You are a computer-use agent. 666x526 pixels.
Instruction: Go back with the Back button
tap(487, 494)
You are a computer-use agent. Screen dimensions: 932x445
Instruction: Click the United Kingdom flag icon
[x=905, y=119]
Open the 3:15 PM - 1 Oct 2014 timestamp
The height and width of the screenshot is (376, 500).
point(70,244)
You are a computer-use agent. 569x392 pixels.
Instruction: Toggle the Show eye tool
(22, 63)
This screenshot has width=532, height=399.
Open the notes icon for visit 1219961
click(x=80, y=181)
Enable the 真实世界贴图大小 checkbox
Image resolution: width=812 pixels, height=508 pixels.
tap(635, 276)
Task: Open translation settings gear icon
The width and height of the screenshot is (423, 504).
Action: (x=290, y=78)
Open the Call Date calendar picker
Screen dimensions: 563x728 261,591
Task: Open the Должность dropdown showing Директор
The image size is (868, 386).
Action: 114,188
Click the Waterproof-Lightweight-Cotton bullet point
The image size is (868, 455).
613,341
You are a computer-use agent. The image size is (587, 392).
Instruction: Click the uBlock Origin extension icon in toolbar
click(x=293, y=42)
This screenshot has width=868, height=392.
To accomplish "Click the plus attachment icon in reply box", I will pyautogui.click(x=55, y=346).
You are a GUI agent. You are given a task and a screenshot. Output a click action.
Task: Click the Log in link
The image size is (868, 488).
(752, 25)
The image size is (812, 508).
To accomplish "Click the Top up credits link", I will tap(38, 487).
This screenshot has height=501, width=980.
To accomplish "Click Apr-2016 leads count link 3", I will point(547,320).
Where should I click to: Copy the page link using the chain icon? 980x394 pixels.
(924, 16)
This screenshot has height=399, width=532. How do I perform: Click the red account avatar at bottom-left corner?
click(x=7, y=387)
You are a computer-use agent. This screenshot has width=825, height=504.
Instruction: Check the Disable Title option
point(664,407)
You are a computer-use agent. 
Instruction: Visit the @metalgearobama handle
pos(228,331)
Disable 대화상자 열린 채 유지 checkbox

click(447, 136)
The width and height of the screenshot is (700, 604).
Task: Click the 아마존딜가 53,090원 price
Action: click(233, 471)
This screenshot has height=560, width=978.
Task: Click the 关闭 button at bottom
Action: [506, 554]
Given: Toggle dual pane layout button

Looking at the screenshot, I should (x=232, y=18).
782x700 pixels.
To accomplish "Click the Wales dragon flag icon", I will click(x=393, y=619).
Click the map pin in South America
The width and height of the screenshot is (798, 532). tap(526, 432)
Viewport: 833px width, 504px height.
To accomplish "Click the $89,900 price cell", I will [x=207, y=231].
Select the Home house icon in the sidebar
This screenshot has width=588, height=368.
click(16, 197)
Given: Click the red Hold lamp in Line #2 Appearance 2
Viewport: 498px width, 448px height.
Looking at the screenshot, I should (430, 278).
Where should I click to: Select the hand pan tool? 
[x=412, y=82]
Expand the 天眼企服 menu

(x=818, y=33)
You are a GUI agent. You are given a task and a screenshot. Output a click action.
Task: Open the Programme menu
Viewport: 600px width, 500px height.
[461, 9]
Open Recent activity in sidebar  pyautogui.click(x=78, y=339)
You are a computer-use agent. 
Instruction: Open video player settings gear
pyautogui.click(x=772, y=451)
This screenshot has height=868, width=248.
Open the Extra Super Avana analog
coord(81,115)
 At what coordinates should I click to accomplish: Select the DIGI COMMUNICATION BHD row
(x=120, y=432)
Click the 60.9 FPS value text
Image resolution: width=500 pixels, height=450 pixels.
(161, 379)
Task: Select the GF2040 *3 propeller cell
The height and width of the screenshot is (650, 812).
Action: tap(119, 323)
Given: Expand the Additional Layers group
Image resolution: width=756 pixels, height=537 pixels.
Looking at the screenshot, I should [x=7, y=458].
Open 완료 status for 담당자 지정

· · · ·

* REQUIRED WORK: Please show the lines of the material that contain the string "agent".

* SOLUTION TO THIS EXERCISE:
You are a computer-use agent. 666x526 pixels.
You are a computer-use agent. Screen dimensions: 932x445
You are a computer-use agent. 569x392 pixels.
You are a computer-use agent. The image size is (587, 392).
You are a GUI agent. You are given a task and a screenshot. Output a click action.
You are a computer-use agent. This screenshot has width=825, height=504.
You are a computer-use agent. 
You are a GUI agent. You are given a task and a screenshot. Output a click action.
You are a computer-use agent. 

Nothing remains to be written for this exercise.